> [Belge metni]:
Balkanlarda 12 Gün : 7-son (Saraybosna)...

Bugün yolumuz Mostar’dan Saraybosna’ya…Harika bir uykunun ardından, güzel bir kahvaltı yapıyoruz otelde. Otogara yetişmek için acele ettiğimizi gören otel sahibi bizi kendi arabasıyla otogara bırakmak istediğini söylüyor ve biz de çok memnun oluyoruz bu duruma. Yolda biraz savaştan konuşmak istiyoruz misafirperver otel sahibimizle. Ancak pek konuşmak istemiyor, canı sıkılıyor birden, biz de daha fazla soru sormayarak, üstüne gitmiyoruz. Bir taraftan savaşın yaralarını sarmaya bir taraftan da kentte gelenleri sıcakkanlılıkla karşılayıp rahat ettirmeye çalışan bu kentten ayrılma vakti.

Kişi başı 12 Euro civarında tutan biletlerle yaklaşık iki saat süren bir otobüs seyahati yapıyoruz. Yol boyunca Neretva bazen sağımızda bazen solumuzdan akmaya devam ederek güler yüzlü bir yol arkadaşlığı yaptı bize sağ olsun. Nihayet, gezimizin son durağı Saraybosna’dayız.





Başkent Saraybosna, Miljacka Nehri'nin etrafına kurulu bir şehir. Ancak, Neretva’nın bir kolu olan bu nehirde sular çekilmiş ve Neretva’da olan güzellikten eser yok. Müslümanlık, Katoliklik, Ortodoksluk ve Musevilik’den oluşan dini bir çeşitlilik var burada. Bu yüzden, Balkanlar'ın Kudüs'ü olarak adlandırılıyor Saraybosna. Aynı çeşitlilik kentin mimari yapısında da göze çarpıyor. Ahşabın hakim olduğu, tek veya iki katlı Türk tipi mimari özellikle Başçarşı ve civarında çokça görülüyorken, Osmanlı Döneminin ardından bu kent için Avusturya-Macaristan İmparatorluğu döneminin başladığını anlatırcasına, 3-4 katlı, yüksek pencereli ve ön cephesi süslemeli taş binalar başlıyor. Bir de Tito döneminde yapılmış çoğu sosyal konut olan yapılar var.

> [Verilen veriler]:
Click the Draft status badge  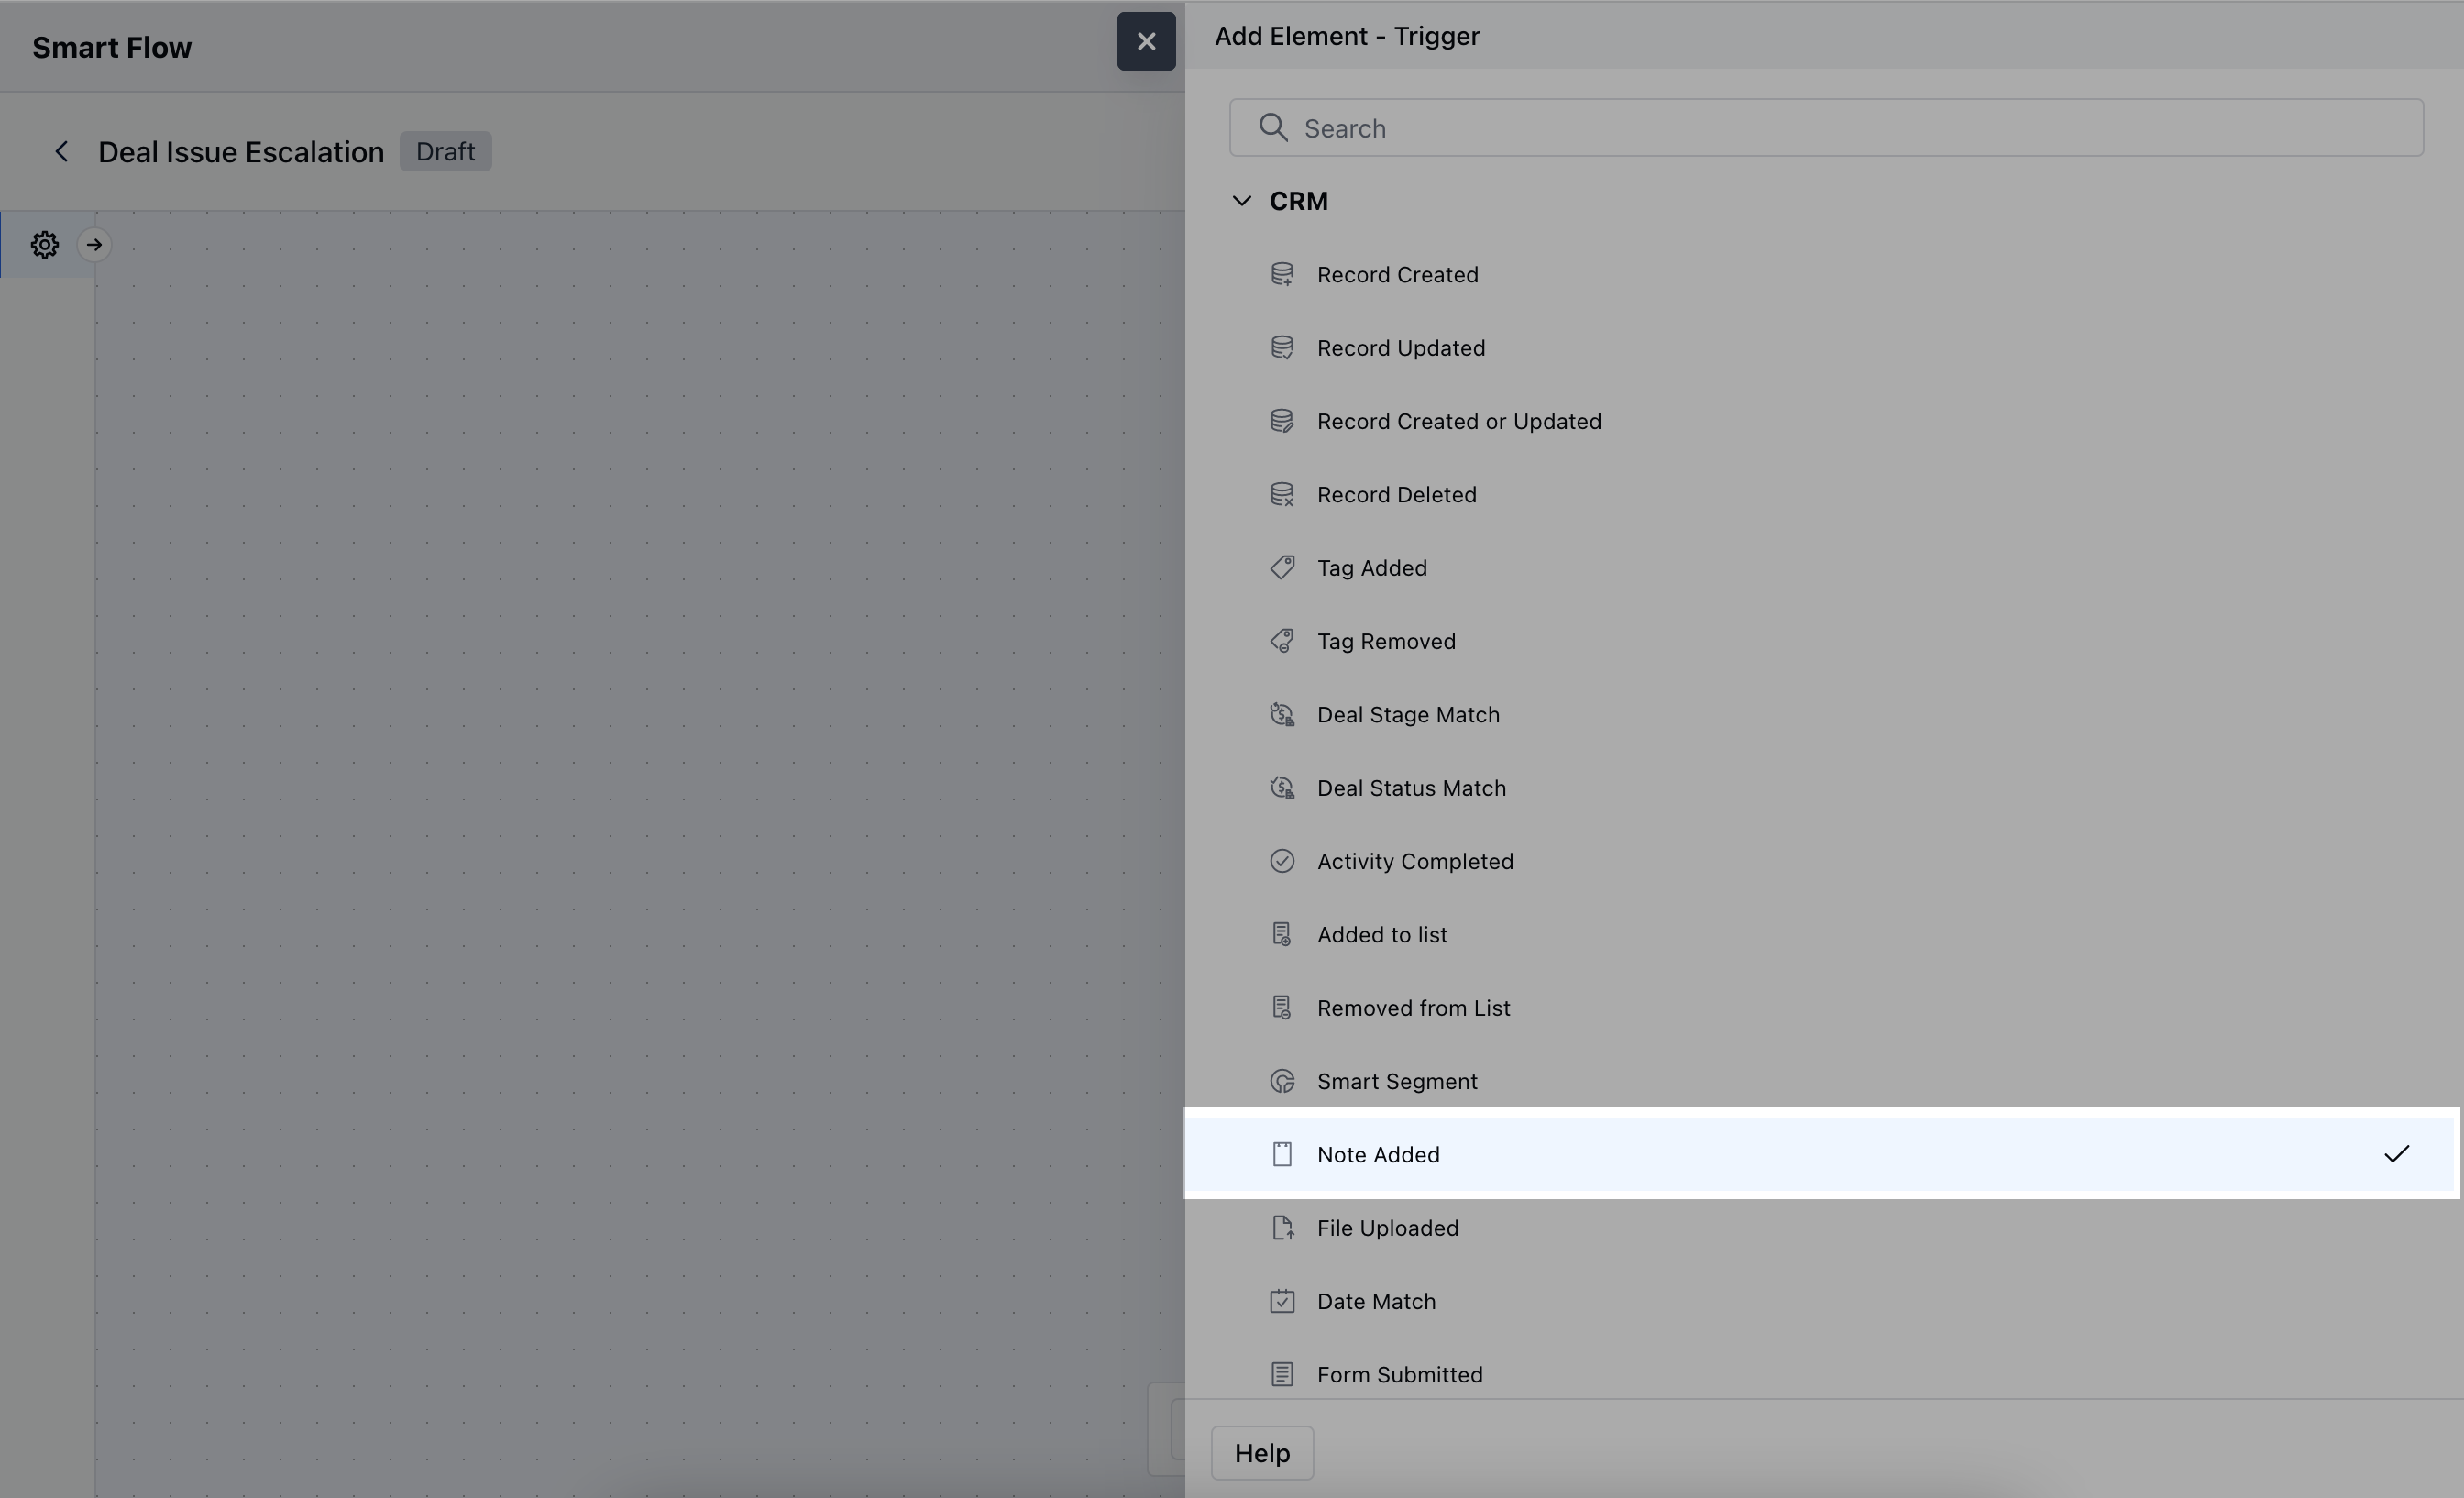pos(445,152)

> [Kısa görev 1]:
Saraybosna gezi yazısına göre şu ifadeler doğru mu? Her birine evet ya da hayır deyip yazıdaki belirleyici sözleri tırnak içinde alıntılayın: (a) Mostar'dan Saraybosna'ya otobüs yolculuğu yaklaşık iki saat sürdü. (b) Miljacka Nehri de Neretva gibi güzel ve bol sulu. (c) Saraybosna, dini çeşitliliği yüzünden Balkanlar'ın Kudüs'ü diye anılıyor.
> [Kısa görev 2]:
Saraybosna gezi yazısında Saraybosna'ya giden otobüs biletlerinin kişi başı fiyatı ne olarak verilmiş?

> [Yazılı cevap 1]:
(a) Evet: "yaklaşık iki saat süren bir otobüs seyahati yapıyoruz"
(b) Hayır: "bu nehirde sular çekilmiş ve Neretva’da olan güzellikten eser yok"
(c) Evet: "Bu yüzden, Balkanlar'ın Kudüs'ü olarak adlandırılıyor Saraybosna."

> [Yazılı cevap 2]:
Kişi başı 12 Euro civarında.